Le couple de réfugié.e.s met aussi la main à la pâte. Depuis quelques mois, ils fabriquent des pinatas, pour égayer des fêtes d’enfants. Georgina me montre les photos sur son téléphone : des personnages de Pat Patrouille et des dinosaures immenses. C’est Manuel, l’artiste, qui fait les plans, puis ensemble, ils montent la structure, rembourrent avec des circulaires du Canadian Tire et décorent le tout avec du papier de soie. Ce travail rapproche le couple, l’afflige aussi. « La pinata est le symbole de la fête au Mexique. Chaque fois que nous en fabriquons une, c’est un rappel que notre joie a disparu », dit Manuel.

● ● ● ●

→ **LIRE ET APPLIQUER**:
• 1. Dans l'extrait sur les pinatas, avec quoi le couple rembourre-t-il la structure ?
• 2. Rédigez la suite de l'extrait sur les pinatas, en partant de sa dernière phrase.
La liste n'a aucun rôle à jouer ici.

→ **DONNÉES FOURNIES**:
● ● ● ●

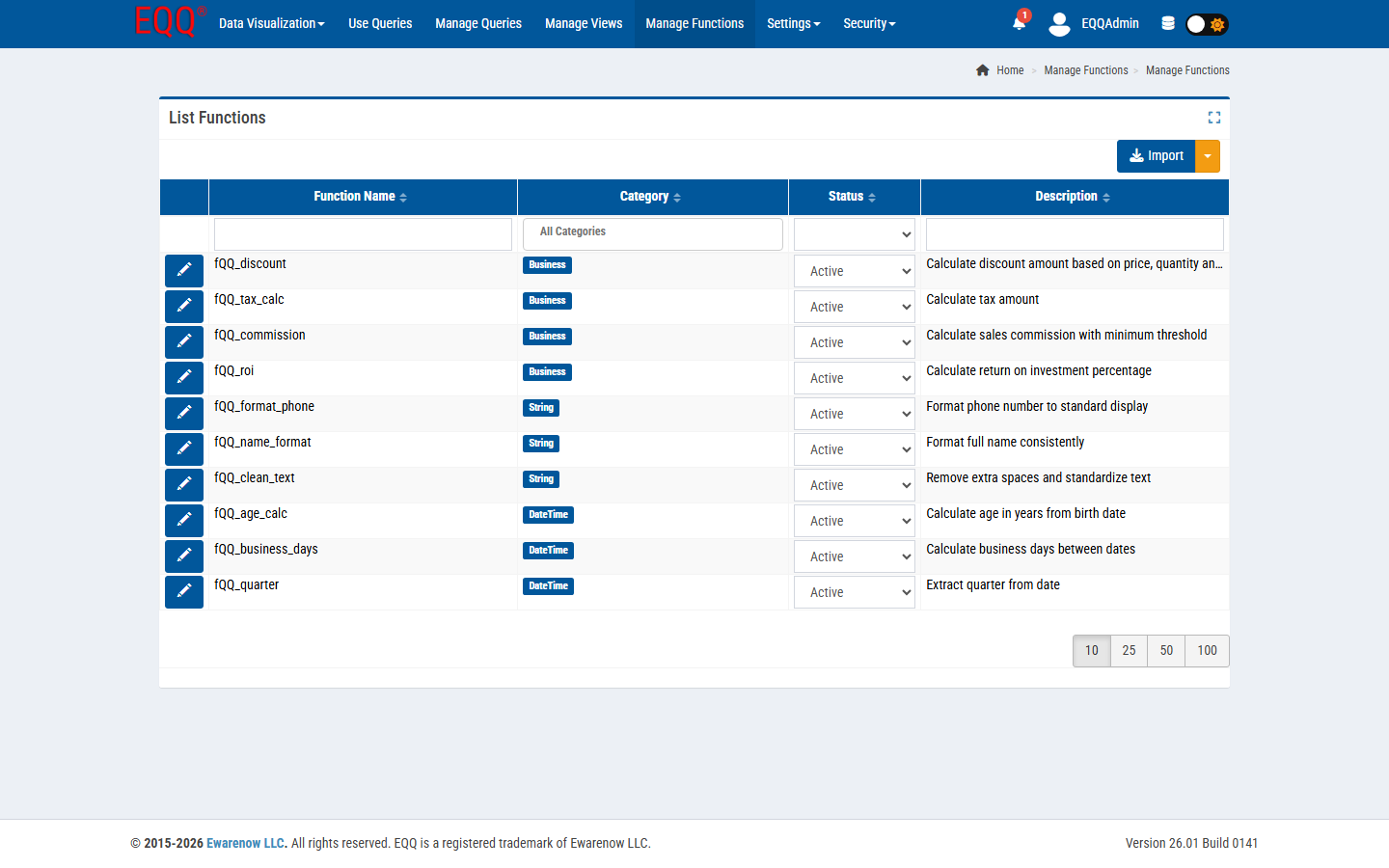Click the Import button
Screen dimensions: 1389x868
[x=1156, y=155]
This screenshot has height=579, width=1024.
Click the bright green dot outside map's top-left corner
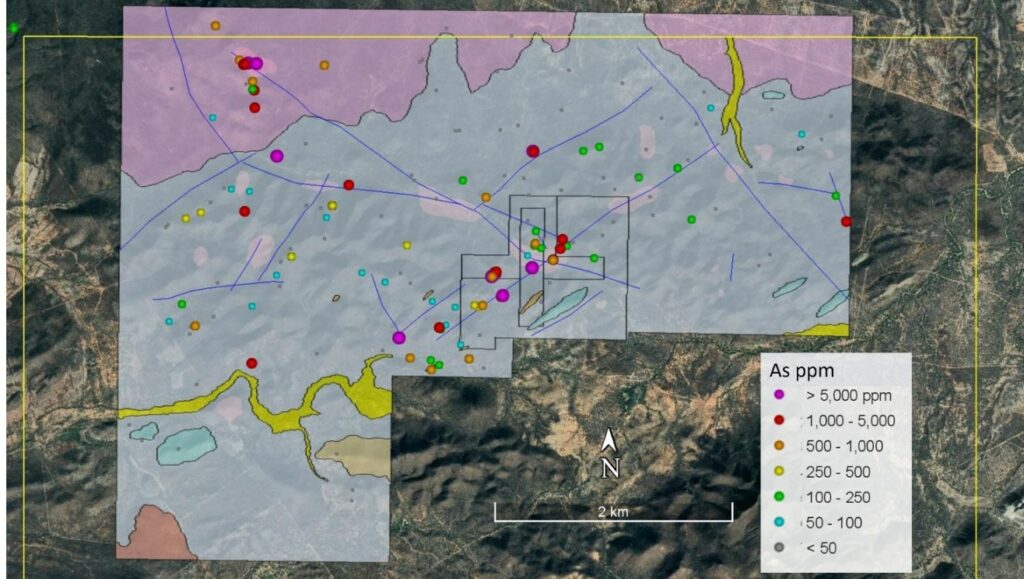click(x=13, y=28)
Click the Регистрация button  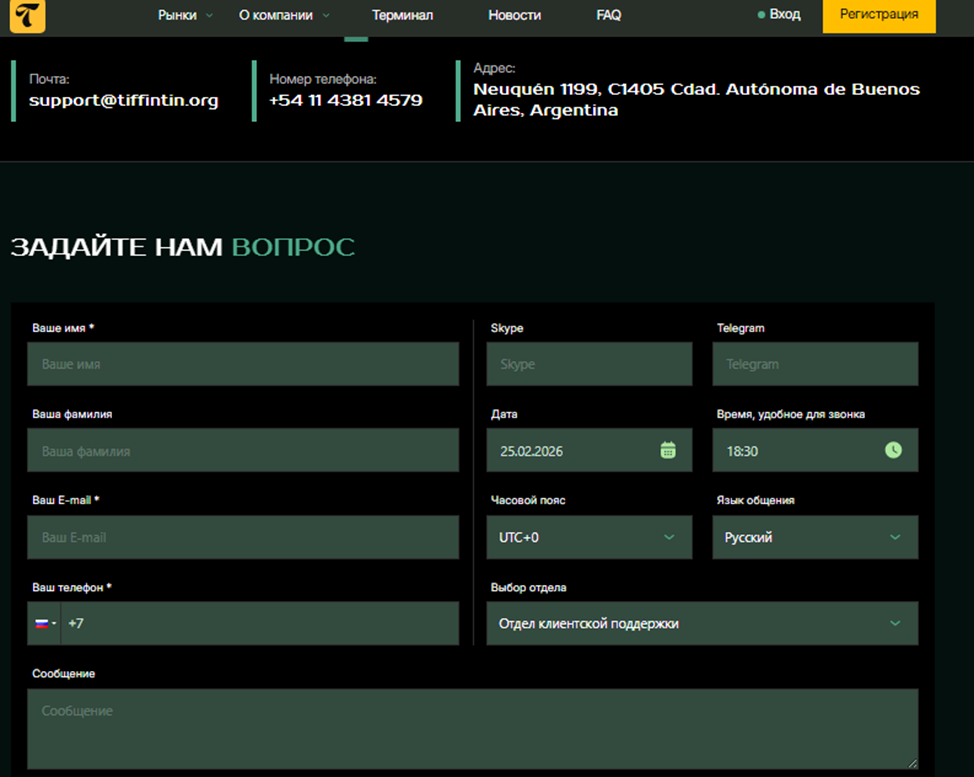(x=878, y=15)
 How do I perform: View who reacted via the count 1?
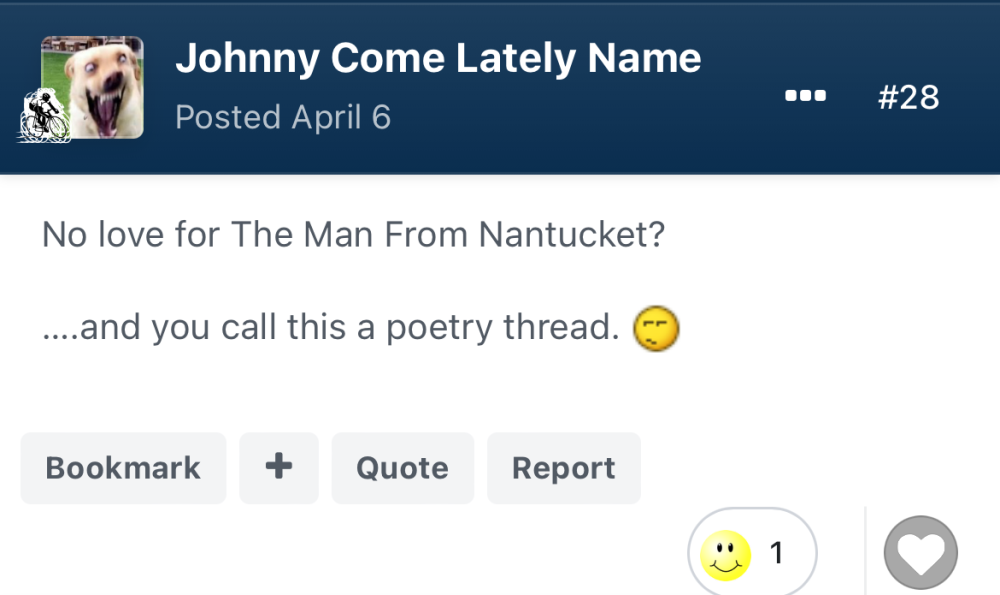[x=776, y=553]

● ● ● ●

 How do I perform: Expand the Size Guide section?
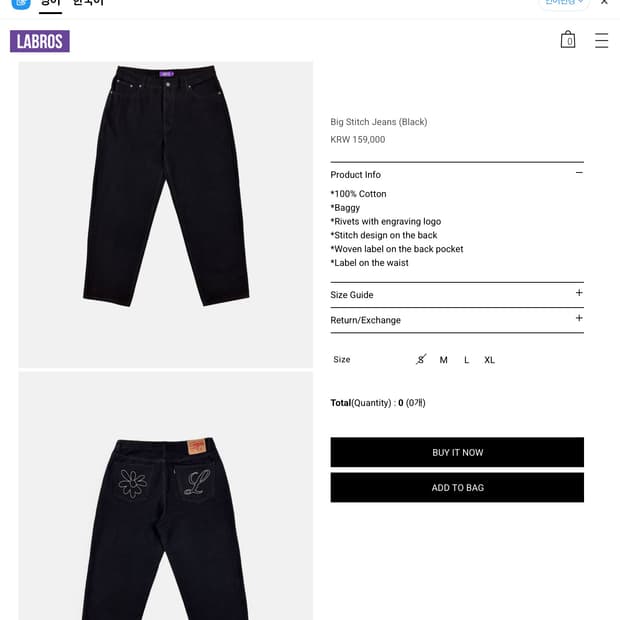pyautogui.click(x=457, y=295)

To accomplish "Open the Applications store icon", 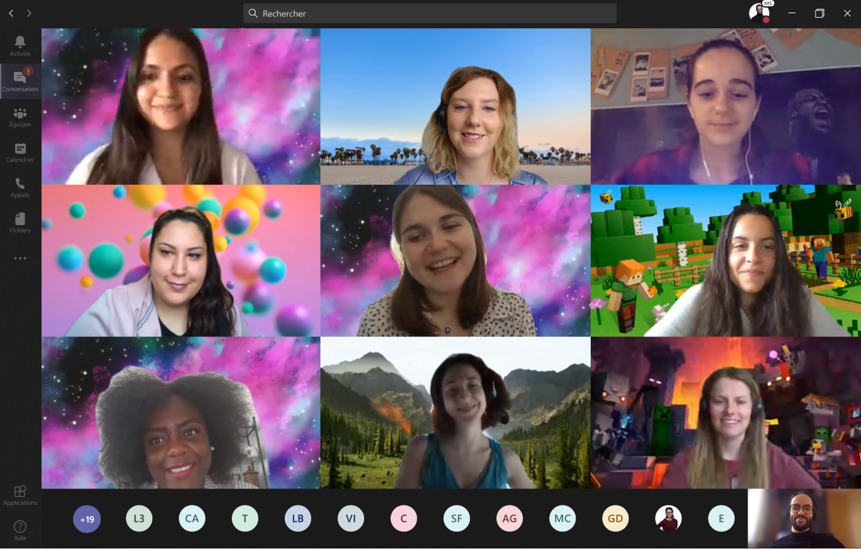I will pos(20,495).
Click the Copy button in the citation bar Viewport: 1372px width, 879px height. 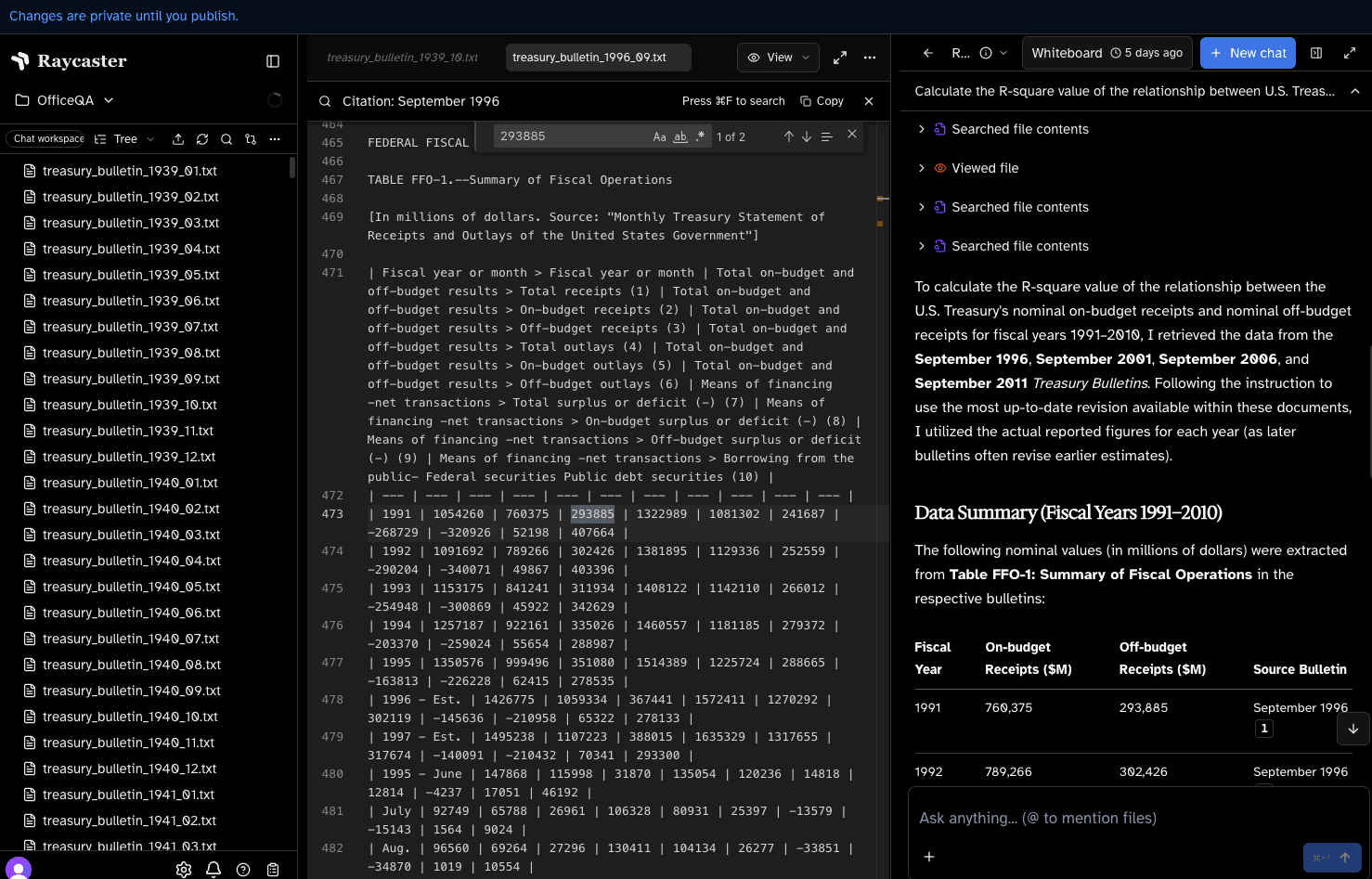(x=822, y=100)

● ● ● ●

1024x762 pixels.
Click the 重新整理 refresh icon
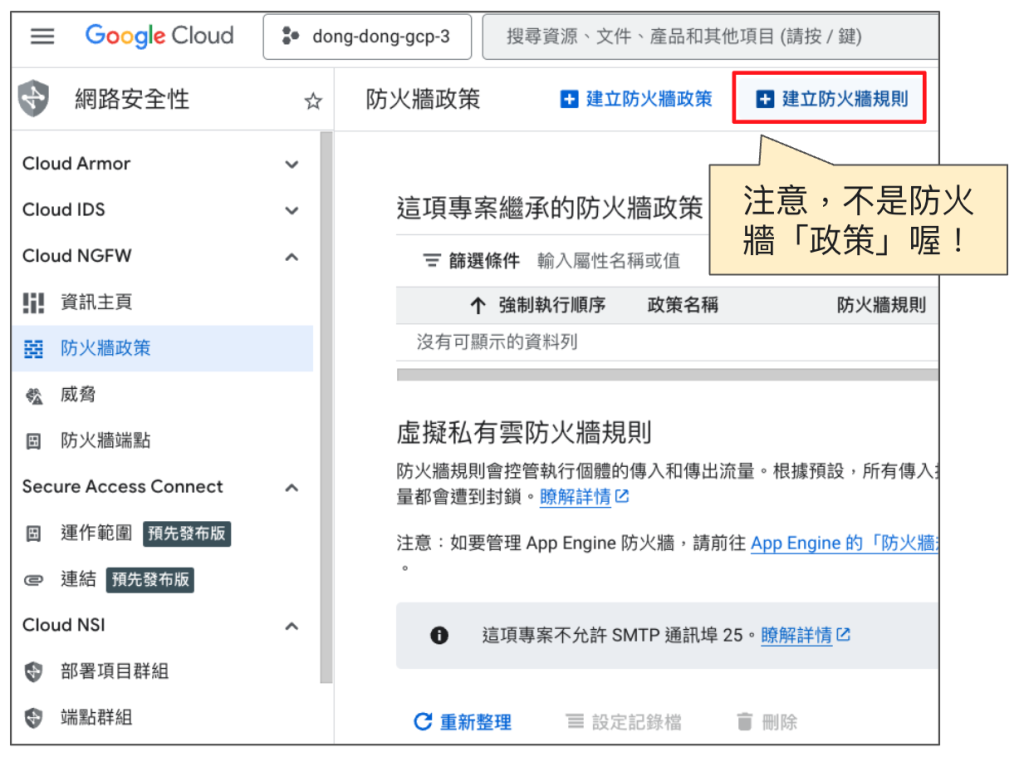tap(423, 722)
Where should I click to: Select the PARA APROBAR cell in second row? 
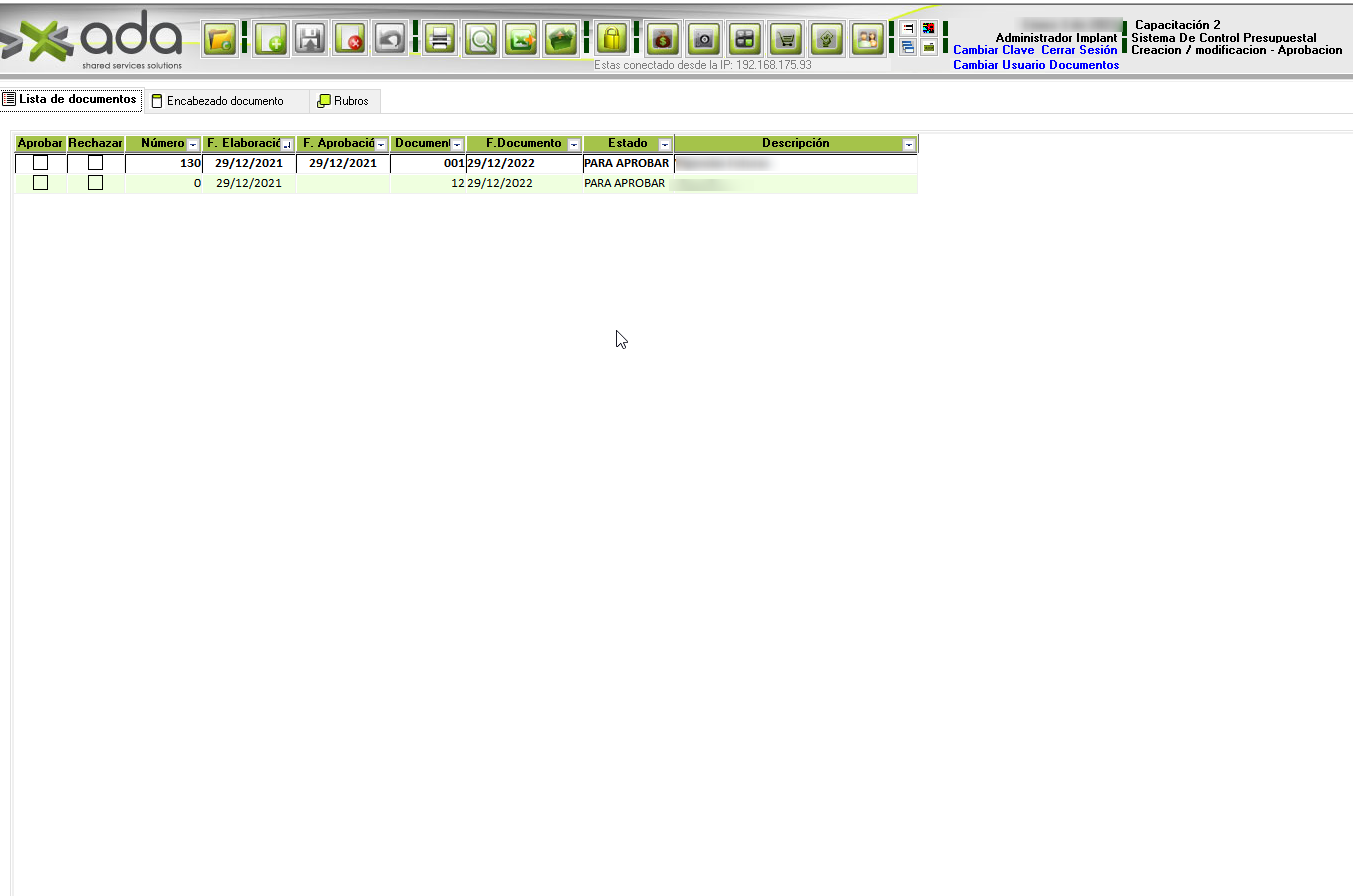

● ● ● ●

→ **RÉPONSES RÉDIGÉES**:
• 1. Avec des circulaires du Canadian Tire.

• 2.
La lumière meurt doucement, la vie à l’extérieur semble avoir changé de tonalité. Je demande à Manolo, leur fils de 6 pieds 3, de me faire une tournée du lieu. Il boite; une infection à un orteil depuis quelques mois le fait grimacer.

Dans la pièce principale, on ne peut pas manquer les panneaux lumineux rouges et ironiques sur lesquels le mot « sortie » est indiqué. Une balustrade, un tableau sur lequel un drap est rabattu, des chaises empilées, une pinata au sol; un peu plus loin, les vestiges d’un théâtre abandonné. Trois fantômes humains le hantent.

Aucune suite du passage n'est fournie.